Bir ülkede veya bir bölgede nüfusun şehir veya kırlarda yoğunluk kazanması o ülke veya bölgenin sosyo-ekonomik durumunu da yansıtır
. Sanayileşmiş ileri ülkelerde nüfus şehirlerde yoğunlaşmıştır. Ekonomisi tarıma dayalı ülkelerde ise nüfusun önemli bir bölümü kırsal alandadır. Sosyal yapı bakımından da şehir ve kır toplumu arasında büyük farklar bulunmaktadır. Şehirlerde yaşayan insanlarda geleneksel kültür ve davranışlar önemli ölçüde erozyona uğramaktadır. Kır nüfusunda ise geleneksel davranışlar hakimdir. Bu nedenle hem ekonomik hem de sosyo-kültürel değer ifade eden kırsal ve şehirsel nüfus konusu ile özellikle beşeri coğrafyacılar yakından ilgilidirler.
1800’lü yılların başlarında dünya nüfusunun kabaca %3’ü şehirlerde yaşıyordu. Günümüzde bu oran %50 civarındadır. Fakat kıtalar arasında önemli farklar vardır. Örneğin; Avrupa’da nüfusun %65’i, Kuzey Amerika’da %80’i şehirlerde yaşar. Bu oran Afrika ve Asya’da %25-30 arasındadır. Kırsal ve şehirsel nüfusu birbirinden ayıran ana kriter nüfus miktarıdır. Sınır değer 10.000 kişilik nüfus kitlesidir. Nüfusu 10.000’den az olan yerleşme birimlerinin nüfusu kırsal, 10.000 ve daha fazla kişi barındıran yerleşmelerin nüfusu ise şehir nüfusu kapsamına alınmaktadır. Ülkemizde nüfusu 10.000’in altında bulunan yerleşmelerde yaşayan nüfusa kırsal nüfus adını veriyoruz. Bu nüfus kitlesinin geçim kaynağı önemli ölçüde tarla tarımı ve hayvancılığa dayanmaktadır. Bu ayrım nüfus miktarı kriteri olup, idari ayırımında on binden az nüfuslu ilçe merkezleri de şehir kapsamına alınmaktadır. Türkiye’de Cumhuriyetin ilk yıllarında kırsal nüfus, toplam nüfusumuzun büyük bir yüzdesini meydana getiriyordu. 1927’de 10.000 kriterine göre, ülkemiz nüfusunun
%83.8’i kırsal, %16.2’si şehirsel yerleşmelerde yaşıyordu. Kırsal nüfusun bu hakimiyeti etkisini giderek kaybetmesine rağmen, 1970’li yılların sonlarına kadar devam etmiş ve ilk olarak 1980 nüfus sayımında şehir nüfusu, kır nüfusundan daha fazla sayıya ulaşmıştır.
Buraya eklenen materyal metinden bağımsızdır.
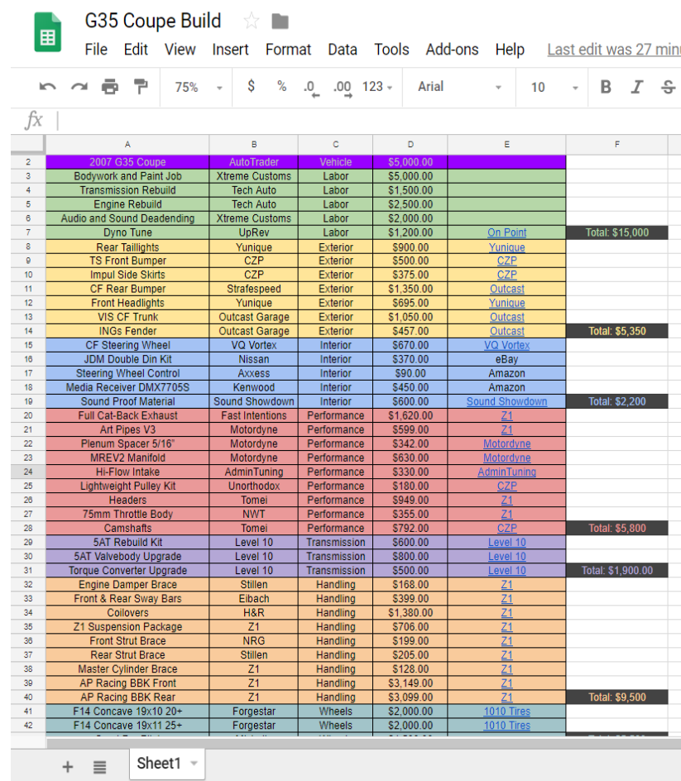The height and width of the screenshot is (781, 681).
Task: Open the Format menu
Action: point(288,50)
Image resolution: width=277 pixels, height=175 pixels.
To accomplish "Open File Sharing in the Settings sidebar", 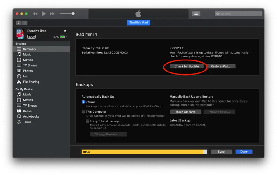I will click(x=31, y=82).
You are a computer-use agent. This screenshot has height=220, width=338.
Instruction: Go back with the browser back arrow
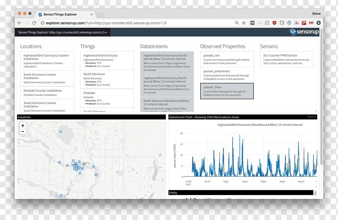tap(19, 23)
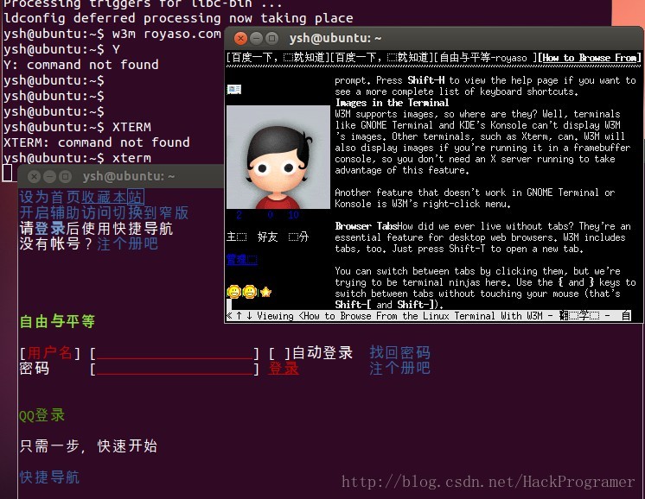Screen dimensions: 645x499
Task: Click the red 登录 login link
Action: click(x=284, y=369)
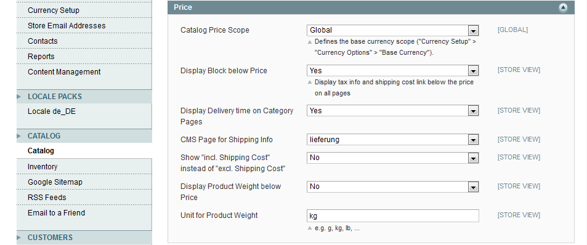Image resolution: width=587 pixels, height=245 pixels.
Task: Open Display Product Weight below Price dropdown
Action: pos(393,187)
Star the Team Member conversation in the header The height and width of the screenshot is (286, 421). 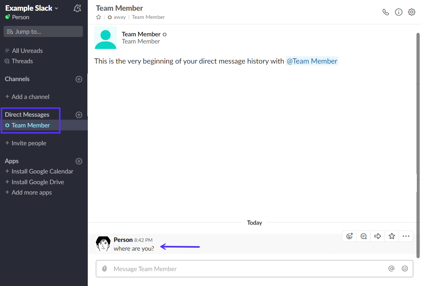click(98, 17)
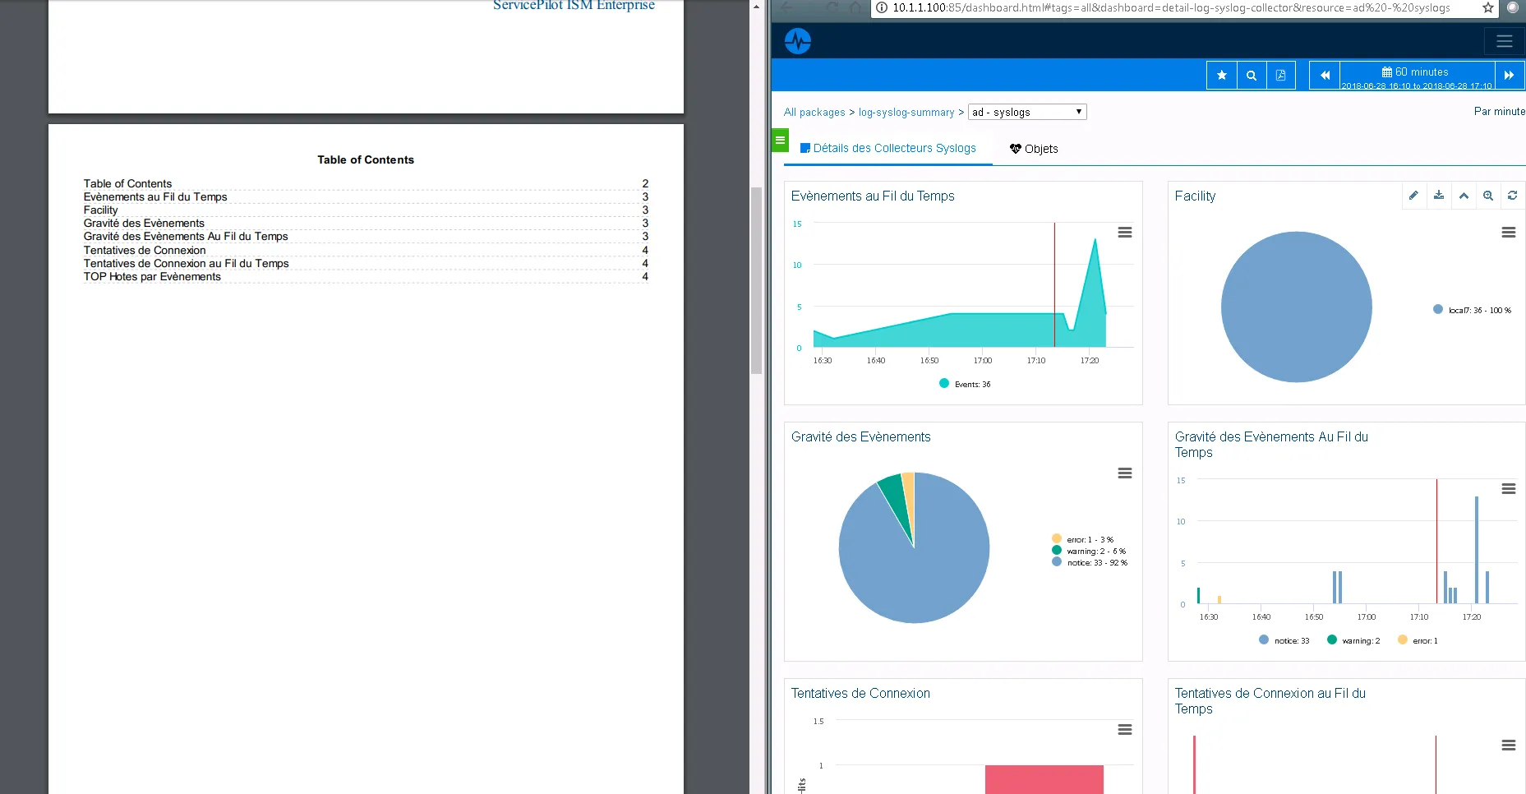Export the dashboard to PDF
1526x794 pixels.
pyautogui.click(x=1280, y=75)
Kır-şehir nüfus ayrımına coğrafi bölgelerimiz açısından bakılacak olursa Marmara Bölgesi’nde nüfusun %75’ten fazlasının şehirlerde yaşadığını, buna karşılık Karadeniz Bölgesi nüfusunun ancak %30’unun şehirli olduğu göze çarpar. Karadeniz dışında şehirsel nüfusun kırsal nüfusun altında kaldığı diğer bölgeler ise Akdeniz ve Doğu Anadolu bölgeleridir.
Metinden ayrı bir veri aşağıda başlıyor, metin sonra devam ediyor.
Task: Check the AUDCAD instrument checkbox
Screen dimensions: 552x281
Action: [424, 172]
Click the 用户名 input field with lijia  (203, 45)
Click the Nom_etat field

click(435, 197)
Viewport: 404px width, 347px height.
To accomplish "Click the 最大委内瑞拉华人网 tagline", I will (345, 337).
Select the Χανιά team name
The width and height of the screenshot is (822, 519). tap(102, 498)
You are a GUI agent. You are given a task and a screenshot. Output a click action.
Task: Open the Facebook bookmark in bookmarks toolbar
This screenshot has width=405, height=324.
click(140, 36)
Kuşkusuz Türkiye’nin nüfusu artarken sadece şehir nüfusu değil, kır nüfusu da artış kaydetmiştir. Her ne kadar şehirsel nüfus karşısında kırsal nüfusun oransal olarak azaldığı görülüyorsa da, mutlak değer olarak devamlı artış söz konusudur. Kır-şehir nüfusumuza ait yukarıda verilen genel değerlendirmelerden sonra ülkemiz için aşağıdaki sonuçları maddelemek mümkündür (10.000 kriterine göre):
- Türkiye 1950’li yılların başından itibaren hızlı bir şehirleşme sürecine girmiştir ve bu süreç halen devam etmektedir.
- Şehirsel nüfus, 1927-1990 yılları arasında yaklaşık on beş kat artmış, buna karlışık kırsal nüfus 2.2 kat artmıştır.
- 1950-90 arasındaki dönemde şehirsel nüfus artışı, ülkemiz ortalama nüfus artışının iki misli gerçekleşmiştir. Kır nüfus artışı ise ortalama nüfus artışının yarısı kadardır.
- Toplam şehir nüfusumuzun hemen hemen yarısı beş ilde (İstanbul, Ankara, İzmir, Adana ve Bursa) toplanmıştır.
- Ülkemizde 1990 sayımına göre, nüfusu 10.000-50.000 arasında olan 286, 50.000-100.000 arasında 59, 100.000-500.000 arasında 36, 500.000’in üzerinde ise 7 idari yerleşme birimi mevcuttur.